Русские бомбардировщики налетели внезапно. Бежать было некуда, учитывая, что многие раненые были лежачими. Я почувствовала, как ёкнуло сердце от ужаса, когда стена позади меня начала трещать. Всегда молила глухого к молитвам Боженьку — если уж суждено помереть — то, пожалуйста, мгновенно, от пули. Только не быть погребённой заживо под грудой обломков.
— Рени, надо уходить, — Кох торопливо накинул на меня какую-то шинель.
— Я туда не высунусь, — я отчаянно замотала головой.
Как бы ни было страшно, на улице явно ещё хуже.
— Сейчас куда опаснее здесь, — Кох продолжал настойчиво тянуть меня за руку.
Знакомая паника охватила меня. Я могла придумать выход из любой безвыходной ситуации, но не когда от меня уже ничего не зависело, поэтому позволила Коху тянуть меня, лавируя между носилками, охапками сломанных стульев и прочей херни.
Внезапно Кох резко толкнул меня на пол, и я успела лишь машинально прикрыть голову. Наверное, сейчас самое время молиться…
«Твою ж мать, да ты издеваешься! Какая это уже по счёту будет смерть? Я что самая проклятая грешница на этом свете?»
Словно через вату я слышала вокруг крики, стоны, треск крыши.
— Живой? — я осторожно попыталась приподняться.
Кох что-то неразборчиво простонал, и я в ужасе уставилась на огромную балку, упавшую рядом с нами. Теперь понятно, почему он меня оттолкнул.
— О Господи!
Ни фига себе сколько крови! Ему же наверняка раздробило руку, а может, и не только её.
— Потерпи, я сейчас тебя вытащу.
Просить о помощи было бесполезно. Те, кто выжил, в панике рвались наружу. Раненые, которые не могли идти, ползком выбирались из-под развалин. Ничего, сами справимся. Я ухватилась за балку. Су-ука, тяжёлая. На чистом адреналине я рванула её, медленно, но верно сдвинув в сторону.
— Давай, медведик, будем отсюда выбираться, — я обхватила Коха за здоровое плечо.
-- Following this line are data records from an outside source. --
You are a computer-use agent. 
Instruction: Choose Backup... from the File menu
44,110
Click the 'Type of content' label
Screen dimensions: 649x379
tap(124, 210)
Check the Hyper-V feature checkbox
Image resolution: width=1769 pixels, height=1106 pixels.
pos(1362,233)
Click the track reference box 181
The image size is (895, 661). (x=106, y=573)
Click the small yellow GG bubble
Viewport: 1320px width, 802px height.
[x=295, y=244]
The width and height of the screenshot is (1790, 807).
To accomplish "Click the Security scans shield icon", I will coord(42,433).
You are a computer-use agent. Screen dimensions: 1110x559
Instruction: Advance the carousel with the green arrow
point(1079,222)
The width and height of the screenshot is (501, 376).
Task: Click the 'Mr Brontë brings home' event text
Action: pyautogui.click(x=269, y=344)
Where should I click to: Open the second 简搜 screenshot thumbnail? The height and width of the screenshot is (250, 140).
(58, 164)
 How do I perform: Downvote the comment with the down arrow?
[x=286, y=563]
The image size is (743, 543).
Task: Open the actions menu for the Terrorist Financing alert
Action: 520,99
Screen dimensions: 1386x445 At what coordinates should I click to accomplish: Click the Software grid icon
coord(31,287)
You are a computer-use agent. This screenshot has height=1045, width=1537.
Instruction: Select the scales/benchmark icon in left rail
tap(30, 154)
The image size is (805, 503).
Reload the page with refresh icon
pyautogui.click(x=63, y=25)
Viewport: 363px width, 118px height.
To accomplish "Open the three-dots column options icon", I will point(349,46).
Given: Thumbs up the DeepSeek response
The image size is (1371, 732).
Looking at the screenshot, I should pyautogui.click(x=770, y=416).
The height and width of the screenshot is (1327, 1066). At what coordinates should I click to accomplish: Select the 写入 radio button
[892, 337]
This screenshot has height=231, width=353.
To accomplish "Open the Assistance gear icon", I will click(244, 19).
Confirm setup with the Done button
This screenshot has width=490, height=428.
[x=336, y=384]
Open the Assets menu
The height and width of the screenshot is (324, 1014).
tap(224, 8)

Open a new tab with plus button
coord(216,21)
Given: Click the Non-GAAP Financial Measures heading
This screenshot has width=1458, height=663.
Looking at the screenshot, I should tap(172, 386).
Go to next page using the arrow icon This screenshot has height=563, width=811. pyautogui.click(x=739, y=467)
Он часто, коротко дышал, едва сдерживая стоны. Наверняка у него болевой шок. Рука выглядела жутко, а в этом бедламе нет ни бинтов, ни обезболов. Надо в госпиталь. В нормальный госпиталь, где ему помогут.
— Рени! — я облегчённо улыбнулась, увидев Фридхельма. — Господи, как же я испугался… — он бережно огладил мою щёку. — Ты в порядке?
В порядке… Я в очередной раз чуть не получила инфаркт от страха, вся чешусь от въевшейся в кожу пыли и последний раз нормально ела вечность назад, а так, конечно, я в порядке, да.
— Срочно найди машину, нужно отвезти в госпиталь хотя бы самых тяжёлых.
— Рени, это невозможно, мы должны вернуться обратно.
— Я сама их отвезу.
Он должен раздобыть эту чёртову машину! Вилли просить бесполезно, он тот ещё упёртый баран, но к счастью, Фридхельм теперь тоже имеет кое-какие полномочия.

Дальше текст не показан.